Ecoutons ce que nous dit l’Apôtre : « Vous êtes ressuscités avec le, Christ. Recherchez donc les réalités d’en haut : c’est là qu’est le Christ, assis à la droite de Dieu. Le but de votre vie est en haut, et non pas sur la terre. » De même que lui est monté, mais sans s’éloigner de nous, de même sommes-nous déjà là-haut avec lui, et pourtant ce qu’il nous a promis n’est pas encore réalisé dans notre corps.

Lui a déjà été élevé au-dessus des cieux ; cependant il souffre sur la terre toutes les peines que nous ressentons, nous ses membres. Il a rendu témoignage à cette vérité lorsqu’il a crié du haut du ciel : « Saul, Saul, pourquoi me persécuter ? » Et il avait dit aussi : « J’avais faim, et vous m’avez donné à manger. »

Pourquoi ne travaillons-nous pas, nous aussi, sur la terre, de telle sorte que par la foi, l’espérance, la charité, grâce auxquelles nous nous relions à lui, nous reposerions déjà maintenant avec lui dans le ciel ? Lui, alors qu’il est là-bas, est aussi avec nous ; et nous, alors que nous sommes ici, sommes aussi avec lui. Lui fait cela par sa divinité, sa puissance, son amour ; et nous, si nous ne pouvons pas le faire comme lui par la divinité, nous pouvons cependant le faire par amour, mais en lui.

Lui ne s’est pas éloigné du ciel lorsqu’il est descendu pour venir vers nous ; et il ne s’est pas éloigné de nous lorsqu’il est monté pour revenir au ciel. Il était là-haut, tout en étant ici-bas ; lui-même en témoigne : « Nul n’est monté au ciel, sinon celui qui est descendu du ciel, le Fils de l’homme qui est au ciel. »…/…

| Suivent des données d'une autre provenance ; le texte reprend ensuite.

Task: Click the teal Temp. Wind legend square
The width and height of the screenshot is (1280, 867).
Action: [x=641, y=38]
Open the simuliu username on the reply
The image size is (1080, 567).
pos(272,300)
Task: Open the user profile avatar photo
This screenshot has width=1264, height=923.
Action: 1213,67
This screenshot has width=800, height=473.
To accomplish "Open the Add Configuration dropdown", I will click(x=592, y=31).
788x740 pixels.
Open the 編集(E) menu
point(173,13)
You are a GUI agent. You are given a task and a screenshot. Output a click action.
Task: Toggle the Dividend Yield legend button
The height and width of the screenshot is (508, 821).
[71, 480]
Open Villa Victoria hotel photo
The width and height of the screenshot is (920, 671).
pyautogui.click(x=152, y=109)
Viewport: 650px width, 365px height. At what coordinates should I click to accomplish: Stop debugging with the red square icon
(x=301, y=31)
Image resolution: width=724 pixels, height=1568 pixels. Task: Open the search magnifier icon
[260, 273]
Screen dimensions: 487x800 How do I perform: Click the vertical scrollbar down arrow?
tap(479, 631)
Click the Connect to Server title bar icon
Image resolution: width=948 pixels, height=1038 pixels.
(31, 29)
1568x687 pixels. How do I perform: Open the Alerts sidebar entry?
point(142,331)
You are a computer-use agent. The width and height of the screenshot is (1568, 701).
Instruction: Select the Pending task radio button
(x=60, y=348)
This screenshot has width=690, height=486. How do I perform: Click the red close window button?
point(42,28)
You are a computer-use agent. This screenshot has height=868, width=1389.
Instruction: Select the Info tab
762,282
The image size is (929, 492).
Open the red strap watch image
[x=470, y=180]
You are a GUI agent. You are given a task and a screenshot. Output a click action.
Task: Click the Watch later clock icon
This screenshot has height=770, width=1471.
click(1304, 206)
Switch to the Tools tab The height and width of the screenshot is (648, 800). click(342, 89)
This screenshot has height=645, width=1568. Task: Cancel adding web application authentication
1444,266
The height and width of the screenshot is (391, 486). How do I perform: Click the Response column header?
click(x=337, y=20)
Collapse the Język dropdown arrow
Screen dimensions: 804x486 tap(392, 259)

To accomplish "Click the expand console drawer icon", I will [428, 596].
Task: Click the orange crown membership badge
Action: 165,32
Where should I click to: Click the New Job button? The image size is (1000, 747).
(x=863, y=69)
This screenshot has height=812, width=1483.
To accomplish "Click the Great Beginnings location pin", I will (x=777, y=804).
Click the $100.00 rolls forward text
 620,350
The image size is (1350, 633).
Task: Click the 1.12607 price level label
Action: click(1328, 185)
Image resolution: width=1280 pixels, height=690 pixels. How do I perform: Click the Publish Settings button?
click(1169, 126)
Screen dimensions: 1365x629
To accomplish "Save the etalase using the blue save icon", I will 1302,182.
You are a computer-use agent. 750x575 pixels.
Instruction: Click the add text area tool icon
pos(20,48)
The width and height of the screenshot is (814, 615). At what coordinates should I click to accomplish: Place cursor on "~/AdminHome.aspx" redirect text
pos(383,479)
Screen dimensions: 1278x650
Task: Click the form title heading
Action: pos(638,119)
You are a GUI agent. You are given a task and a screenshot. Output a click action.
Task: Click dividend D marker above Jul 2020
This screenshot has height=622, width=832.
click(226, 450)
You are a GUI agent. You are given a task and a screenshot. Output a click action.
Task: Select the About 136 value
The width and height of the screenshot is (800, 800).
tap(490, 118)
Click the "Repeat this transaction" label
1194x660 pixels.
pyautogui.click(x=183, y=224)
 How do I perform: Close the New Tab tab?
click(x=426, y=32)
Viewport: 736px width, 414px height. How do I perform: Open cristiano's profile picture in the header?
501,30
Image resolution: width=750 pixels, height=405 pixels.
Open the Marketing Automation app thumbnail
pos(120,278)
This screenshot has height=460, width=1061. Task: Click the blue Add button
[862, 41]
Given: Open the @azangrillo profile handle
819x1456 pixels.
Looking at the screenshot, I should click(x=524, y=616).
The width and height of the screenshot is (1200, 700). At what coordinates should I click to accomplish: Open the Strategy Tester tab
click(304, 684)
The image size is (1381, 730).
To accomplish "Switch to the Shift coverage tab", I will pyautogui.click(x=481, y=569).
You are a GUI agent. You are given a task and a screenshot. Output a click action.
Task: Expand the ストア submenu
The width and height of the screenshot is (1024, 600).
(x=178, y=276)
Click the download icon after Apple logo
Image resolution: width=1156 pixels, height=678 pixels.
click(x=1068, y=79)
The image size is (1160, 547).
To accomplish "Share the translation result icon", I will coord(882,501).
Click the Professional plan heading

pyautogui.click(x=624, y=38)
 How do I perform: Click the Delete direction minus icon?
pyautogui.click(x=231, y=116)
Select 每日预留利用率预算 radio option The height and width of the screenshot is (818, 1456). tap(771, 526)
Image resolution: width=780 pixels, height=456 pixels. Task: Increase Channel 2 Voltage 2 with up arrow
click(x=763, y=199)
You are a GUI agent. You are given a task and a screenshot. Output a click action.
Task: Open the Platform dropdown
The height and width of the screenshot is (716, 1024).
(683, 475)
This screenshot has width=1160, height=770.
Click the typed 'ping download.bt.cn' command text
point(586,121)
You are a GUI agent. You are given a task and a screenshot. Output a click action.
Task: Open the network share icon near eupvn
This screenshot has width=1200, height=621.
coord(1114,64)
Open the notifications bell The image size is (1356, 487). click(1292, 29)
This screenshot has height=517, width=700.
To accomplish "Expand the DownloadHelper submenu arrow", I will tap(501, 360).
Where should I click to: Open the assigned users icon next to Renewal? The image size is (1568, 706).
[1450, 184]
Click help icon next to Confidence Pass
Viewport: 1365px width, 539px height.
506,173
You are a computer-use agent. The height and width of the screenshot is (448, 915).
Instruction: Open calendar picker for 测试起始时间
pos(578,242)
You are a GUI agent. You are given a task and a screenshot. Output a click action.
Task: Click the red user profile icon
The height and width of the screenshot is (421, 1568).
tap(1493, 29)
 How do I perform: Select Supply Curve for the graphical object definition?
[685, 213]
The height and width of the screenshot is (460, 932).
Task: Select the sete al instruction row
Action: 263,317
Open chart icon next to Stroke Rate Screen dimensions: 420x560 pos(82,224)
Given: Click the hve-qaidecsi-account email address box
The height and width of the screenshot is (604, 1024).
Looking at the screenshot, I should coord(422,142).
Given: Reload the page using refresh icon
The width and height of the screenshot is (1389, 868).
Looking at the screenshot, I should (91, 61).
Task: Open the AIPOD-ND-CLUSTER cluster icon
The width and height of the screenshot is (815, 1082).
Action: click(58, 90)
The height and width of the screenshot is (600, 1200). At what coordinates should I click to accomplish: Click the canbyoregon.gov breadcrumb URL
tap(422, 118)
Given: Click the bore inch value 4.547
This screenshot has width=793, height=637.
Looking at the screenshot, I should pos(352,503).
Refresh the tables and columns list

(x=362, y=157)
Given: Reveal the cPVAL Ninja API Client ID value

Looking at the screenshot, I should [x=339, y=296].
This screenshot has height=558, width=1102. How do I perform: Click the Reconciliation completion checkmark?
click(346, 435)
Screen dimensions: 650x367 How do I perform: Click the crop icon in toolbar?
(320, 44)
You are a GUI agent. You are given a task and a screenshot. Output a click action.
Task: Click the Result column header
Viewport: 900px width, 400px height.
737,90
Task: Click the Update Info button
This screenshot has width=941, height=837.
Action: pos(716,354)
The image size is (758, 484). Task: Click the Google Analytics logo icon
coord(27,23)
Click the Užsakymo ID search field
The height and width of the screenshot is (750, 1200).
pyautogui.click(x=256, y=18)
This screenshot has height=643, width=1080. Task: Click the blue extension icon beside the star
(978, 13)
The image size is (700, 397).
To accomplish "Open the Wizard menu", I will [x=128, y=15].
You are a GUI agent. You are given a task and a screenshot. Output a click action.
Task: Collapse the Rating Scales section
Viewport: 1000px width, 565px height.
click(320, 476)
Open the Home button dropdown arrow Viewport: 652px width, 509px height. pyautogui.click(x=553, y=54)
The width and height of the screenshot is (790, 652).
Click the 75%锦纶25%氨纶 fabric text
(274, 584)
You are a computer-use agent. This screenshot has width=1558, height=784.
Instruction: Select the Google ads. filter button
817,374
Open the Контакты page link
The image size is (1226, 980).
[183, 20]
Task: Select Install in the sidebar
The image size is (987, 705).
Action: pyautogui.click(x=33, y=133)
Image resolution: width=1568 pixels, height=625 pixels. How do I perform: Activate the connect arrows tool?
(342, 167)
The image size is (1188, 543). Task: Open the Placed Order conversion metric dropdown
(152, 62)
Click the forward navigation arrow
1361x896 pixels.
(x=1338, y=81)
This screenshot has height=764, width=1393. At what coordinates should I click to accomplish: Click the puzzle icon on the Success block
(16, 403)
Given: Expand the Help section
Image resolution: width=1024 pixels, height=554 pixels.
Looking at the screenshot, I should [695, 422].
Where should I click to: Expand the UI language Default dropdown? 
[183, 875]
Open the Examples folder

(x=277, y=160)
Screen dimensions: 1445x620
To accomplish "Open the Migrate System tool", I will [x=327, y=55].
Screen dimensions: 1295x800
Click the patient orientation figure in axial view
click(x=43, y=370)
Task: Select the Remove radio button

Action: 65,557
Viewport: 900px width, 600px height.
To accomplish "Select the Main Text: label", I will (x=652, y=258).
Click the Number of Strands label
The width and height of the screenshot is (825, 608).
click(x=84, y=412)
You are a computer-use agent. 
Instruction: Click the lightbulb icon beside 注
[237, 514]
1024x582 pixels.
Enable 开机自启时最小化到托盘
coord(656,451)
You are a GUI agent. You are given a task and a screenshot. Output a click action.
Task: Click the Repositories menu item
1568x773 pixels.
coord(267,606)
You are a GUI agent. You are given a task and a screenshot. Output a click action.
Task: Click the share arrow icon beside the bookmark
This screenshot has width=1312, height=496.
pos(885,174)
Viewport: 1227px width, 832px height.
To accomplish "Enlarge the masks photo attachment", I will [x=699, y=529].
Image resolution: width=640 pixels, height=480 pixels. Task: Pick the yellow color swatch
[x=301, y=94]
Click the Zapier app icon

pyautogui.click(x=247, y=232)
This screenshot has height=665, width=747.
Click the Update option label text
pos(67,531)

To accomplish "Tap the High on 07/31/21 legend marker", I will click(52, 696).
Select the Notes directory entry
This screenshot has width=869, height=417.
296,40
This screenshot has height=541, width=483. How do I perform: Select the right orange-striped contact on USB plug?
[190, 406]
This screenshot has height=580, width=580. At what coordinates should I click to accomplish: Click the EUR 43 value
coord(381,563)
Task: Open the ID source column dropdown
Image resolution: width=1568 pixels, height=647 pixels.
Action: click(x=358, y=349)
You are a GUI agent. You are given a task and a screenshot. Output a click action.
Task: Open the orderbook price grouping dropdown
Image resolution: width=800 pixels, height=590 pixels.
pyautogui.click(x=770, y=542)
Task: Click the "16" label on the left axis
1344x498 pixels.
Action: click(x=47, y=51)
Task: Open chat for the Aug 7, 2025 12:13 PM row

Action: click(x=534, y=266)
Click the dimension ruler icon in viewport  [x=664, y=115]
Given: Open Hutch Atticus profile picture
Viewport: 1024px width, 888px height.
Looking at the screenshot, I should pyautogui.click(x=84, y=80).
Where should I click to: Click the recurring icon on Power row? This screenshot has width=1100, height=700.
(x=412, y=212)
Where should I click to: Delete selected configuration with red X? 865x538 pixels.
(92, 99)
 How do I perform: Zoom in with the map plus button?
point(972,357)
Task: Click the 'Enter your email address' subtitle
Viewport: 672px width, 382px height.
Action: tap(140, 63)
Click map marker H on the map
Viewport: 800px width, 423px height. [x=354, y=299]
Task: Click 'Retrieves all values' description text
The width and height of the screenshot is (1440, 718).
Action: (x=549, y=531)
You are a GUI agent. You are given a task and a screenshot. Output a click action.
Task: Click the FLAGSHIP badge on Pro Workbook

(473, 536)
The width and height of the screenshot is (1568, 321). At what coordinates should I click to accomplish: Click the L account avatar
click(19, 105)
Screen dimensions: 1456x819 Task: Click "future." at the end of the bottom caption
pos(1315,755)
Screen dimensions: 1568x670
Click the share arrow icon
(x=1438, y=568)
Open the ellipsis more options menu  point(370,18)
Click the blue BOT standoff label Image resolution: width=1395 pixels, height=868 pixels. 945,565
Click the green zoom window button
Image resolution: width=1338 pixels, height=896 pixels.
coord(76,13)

Il a parlé ainsi en raison de l’unité qui existe entre lui et nous : il est notre tête, et nous sommes son corps. Cela ne s’applique à personne sinon à lui, parce que nous sommes lui, en tant qu’il est Fils de l’homme à cause de nous, et que nous sommes fils de Dieu à cause de lui.

C’est bien pourquoi saint Paul affirme : « Notre corps forme un tout, il a pourtant plusieurs membres ; et tous ses membres, bien qu’étant plusieurs, ne forment qu’un seul corps. De même en est-il pour le Christ. » Il ne dit pas : le Christ est ainsi en lui-même, mais il dit De même en est-il ainsi pour le Christ à l’égard de son corps. Le christ, c’est donc beaucoup de membres en un seul corps.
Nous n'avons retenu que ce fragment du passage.